In [1]:
import numpy as np

from lifelines.datasets import load_kidney_transplant

from scipy.optimize import minimize

from sksurv.datasets import load_whas500
from sksurv.linear_model import CoxPHSurvivalAnalysis
from sksurv.util import Surv

import numba as nb
from numba import njit


In [2]:
df = load_kidney_transplant()

X = df[['age','black_male','white_male','black_female']].to_numpy().astype(np.float64)
time = df['time'].to_numpy().astype(np.float64)
event = df['death'].to_numpy().astype(np.float64)

def normalize(X):
    return np.subtract(X , X.mean(axis=0))/X.std(axis=0)

X = normalize(X)

unique_times, time_return_inverse =  np.unique(time,return_inverse=True)
n_unique_times = len(unique_times)

In [3]:
def reverse_cumsum(a):
    return np.flip(np.cumsum(np.flip(a)))

# import xarray as xr

# def three_dimensional_groupby_sum(array,by):
#     result = xr.DataArray(array).groupby(xr.DataArray(by)).sum()
#     return result.values[result.group.values]

@njit(
nb.types.Array(nb.float64,3,'A', False, aligned=True)(
    nb.types.Array(nb.float64, 3, 'A', False, aligned=True),
    nb.types.Array(nb.int64, 1, 'C', False, aligned=True),
    nb.int64)
)
def three_dimensional_groupby_sum(array,by,n_unique_times):
    output = np.zeros((n_unique_times, array.shape[1],  array.shape[2]))
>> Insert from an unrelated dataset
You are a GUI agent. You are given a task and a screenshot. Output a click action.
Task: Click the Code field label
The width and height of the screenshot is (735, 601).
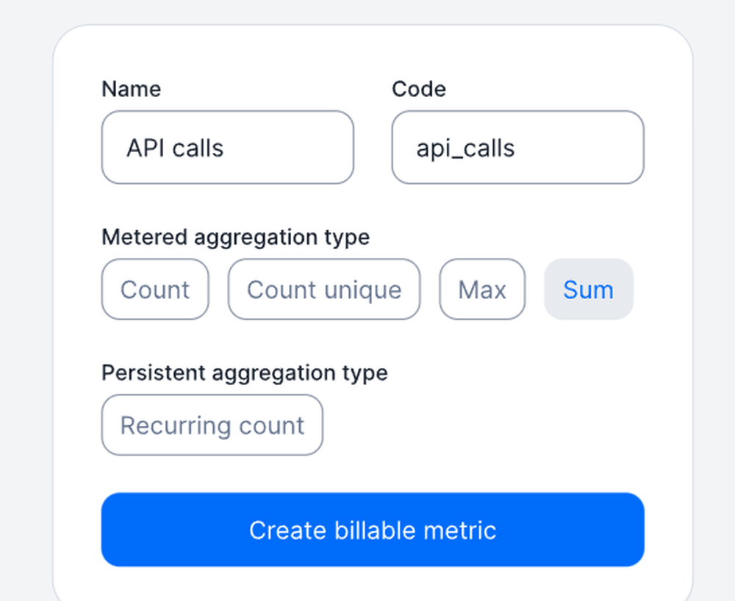419,89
    for i in range(by.shape[0]):
        by_i = by[i]
        array_i = array[i]
        output[by_i] += array_i
        
    return output

In [4]:
def get_n_log_likelihood_loss_jacobian_hessian(weights,X,event,time_return_inverse,n_unique_times):

    p = np.dot(X,weights)
    p_exp= np.exp(p)
    risk_set = reverse_cumsum(np.bincount(time_return_inverse,weights= p_exp))[time_return_inverse]

    loss = -  np.sum(event * (p - np.log(risk_set)))
    
    XxXb = np.multiply(X,p_exp[:,np.newaxis])
    XxXb_at_Xt_at_time = np.apply_along_axis(lambda a: np.bincount(time_return_inverse,weights=a,minlength=n_unique_times),0,XxXb)
    XxXb_at_Xt_at_time_cumsum = np.apply_along_axis(reverse_cumsum,0,XxXb_at_Xt_at_time)
    XxXb_at_Xt_at_index = XxXb_at_Xt_at_time_cumsum[time_return_inverse]
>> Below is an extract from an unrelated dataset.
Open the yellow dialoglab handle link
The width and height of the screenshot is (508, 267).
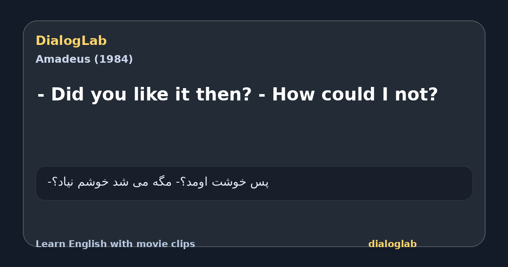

    jacobian= -np.sum(event[:,np.newaxis] * (X - XxXb_at_Xt_at_index/risk_set[:,np.newaxis]),axis=0)
    
    X2xXb = np.einsum("ij,ik,i->ijk", X, X, p_exp)
    #X2xXb_at_time = three_dimensional_groupby_sum(X2xXb,time_return_inverse)
    X2xXb_at_time = three_dimensional_groupby_sum(X2xXb,time_return_inverse,n_unique_times)
    X2Xb_at_Xt_at_index = np.flip(np.add.accumulate(np.flip( X2xXb_at_time)))[time_return_inverse]
    
    a = X2Xb_at_Xt_at_index/risk_set[:,None,None]
    b = np.matmul(XxXb_at_Xt_at_index[:,:,None], XxXb_at_Xt_at_index[:,None,:])/(risk_set**2)[:,None,None]
    c = a - b

    hessian = np.sum(event[:,None,None] * c,axis=0)
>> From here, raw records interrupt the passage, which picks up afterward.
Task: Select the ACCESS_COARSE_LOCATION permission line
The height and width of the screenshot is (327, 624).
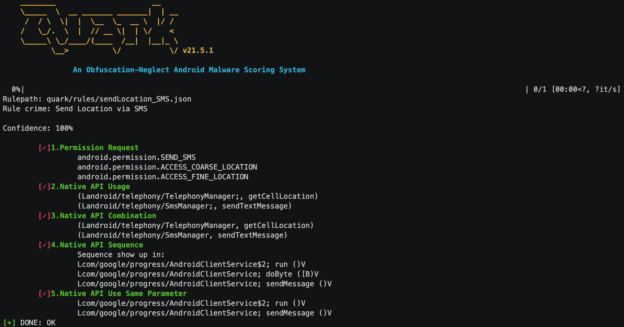Action: point(167,167)
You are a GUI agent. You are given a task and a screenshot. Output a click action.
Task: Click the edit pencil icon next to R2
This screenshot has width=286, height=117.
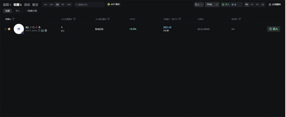tap(30, 27)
    return loss, jacobian, hessian
    

In [5]:
def train_weights_for_cox_ph_breslow(X,event,n_unique_times,time_return_inverse, max_itterations = 100, loss_jacobian_hessian_function=get_n_log_likelihood_loss_jacobian_hessian):
    #https://myweb.uiowa.edu/pbreheny/7210/f15/notes/10-27.pdf 
    #according to Dr.Breheny's notes, one should start halfsteping Newton-Raphson for cox when one starts having touble traning, before terminating the training loop
    #"Supposedly" R's survival package does this

    weights = np.zeros(X.shape[1])

    last_loss = np.array(np.inf)
    
    half_step = False
    
    for i in range(max_itterations):
        loss, jacobian, hessian = loss_jacobian_hessian_function(weights,X,event,time_return_inverse,n_unique_times)
        if (loss < last_loss) &  (not half_step):
            last_loss = loss
            weights = weights -  np.dot(np.linalg.inv(hessian),jacobian)
        elif (loss < last_loss) & half_step:
            last_loss = loss
            weights = weights - (0.5 * np.dot(np.linalg.inv(hessian),jacobian))
        else:
            if half_step:
                break
            else:
                half_step = True

    return weights


In [6]:
hand_trained_cox = train_weights_for_cox_ph_breslow(X,event,n_unique_times,time_return_inverse)
print(hand_trained_cox)

[ 0.68441213 -0.01099881  0.04867061  0.1145396 ]


In [9]:
y_sur = Surv().from_arrays(event,time)
sscox_coef = CoxPHSurvivalAnalysis(ties='breslow').fit(X ,y_sur).coef_
print(sscox_coef)

[ 0.68441213 -0.01099881  0.04867061  0.1145396 ]


In [10]:
np.testing.assert_almost_equal(hand_trained_cox,sscox_coef)
#weights seem to match, lets do a speed test

In [14]:
%timeit train_weights_for_cox_ph_breslow(X,event,n_unique_times,time_return_inverse)

3.84 ms ± 293 μs per loop (mean ± std. dev. of 7 runs, 100 loops each)


In [15]:
%timeit  CoxPHSurvivalAnalysis(ties='breslow').fit(X ,y_sur)

58.3 ms ± 317 μs per loop (mean ± std. dev. of 7 runs, 10 loops each)